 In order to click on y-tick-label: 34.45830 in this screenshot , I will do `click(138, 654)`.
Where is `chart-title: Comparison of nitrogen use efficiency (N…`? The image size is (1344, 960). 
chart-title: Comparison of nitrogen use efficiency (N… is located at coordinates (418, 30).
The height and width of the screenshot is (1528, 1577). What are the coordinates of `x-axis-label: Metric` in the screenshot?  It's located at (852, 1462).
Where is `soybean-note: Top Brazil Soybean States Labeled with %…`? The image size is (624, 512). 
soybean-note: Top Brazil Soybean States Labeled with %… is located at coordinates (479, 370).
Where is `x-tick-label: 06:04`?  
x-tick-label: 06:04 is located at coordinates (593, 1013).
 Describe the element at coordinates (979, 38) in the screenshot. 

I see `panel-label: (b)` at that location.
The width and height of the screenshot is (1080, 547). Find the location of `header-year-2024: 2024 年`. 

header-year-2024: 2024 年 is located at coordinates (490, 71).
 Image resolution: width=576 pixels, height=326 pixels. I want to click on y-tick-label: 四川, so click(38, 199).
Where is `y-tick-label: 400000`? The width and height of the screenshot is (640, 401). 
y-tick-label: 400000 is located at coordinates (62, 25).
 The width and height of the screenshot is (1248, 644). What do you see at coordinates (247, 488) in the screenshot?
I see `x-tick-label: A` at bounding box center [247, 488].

━━━━━━━━━━━━━━━━━━━━━━━━━━━━━━

Reproduce the entries verbatim, beginning at the line that contains "is (1344, 960)." and ending with the final line of the entries.

Where is `chart-title: Comparison of nitrogen use efficiency (N…`? The image size is (1344, 960). 
chart-title: Comparison of nitrogen use efficiency (N… is located at coordinates (418, 30).
The height and width of the screenshot is (1528, 1577). What are the coordinates of `x-axis-label: Metric` in the screenshot?  It's located at (852, 1462).
Where is `soybean-note: Top Brazil Soybean States Labeled with %…`? The image size is (624, 512). 
soybean-note: Top Brazil Soybean States Labeled with %… is located at coordinates (479, 370).
Where is `x-tick-label: 06:04`?  
x-tick-label: 06:04 is located at coordinates (593, 1013).
 Describe the element at coordinates (979, 38) in the screenshot. 

I see `panel-label: (b)` at that location.
The width and height of the screenshot is (1080, 547). Find the location of `header-year-2024: 2024 年`. 

header-year-2024: 2024 年 is located at coordinates (490, 71).
 Image resolution: width=576 pixels, height=326 pixels. I want to click on y-tick-label: 四川, so click(38, 199).
Where is `y-tick-label: 400000`? The width and height of the screenshot is (640, 401). 
y-tick-label: 400000 is located at coordinates (62, 25).
 The width and height of the screenshot is (1248, 644). What do you see at coordinates (247, 488) in the screenshot?
I see `x-tick-label: A` at bounding box center [247, 488].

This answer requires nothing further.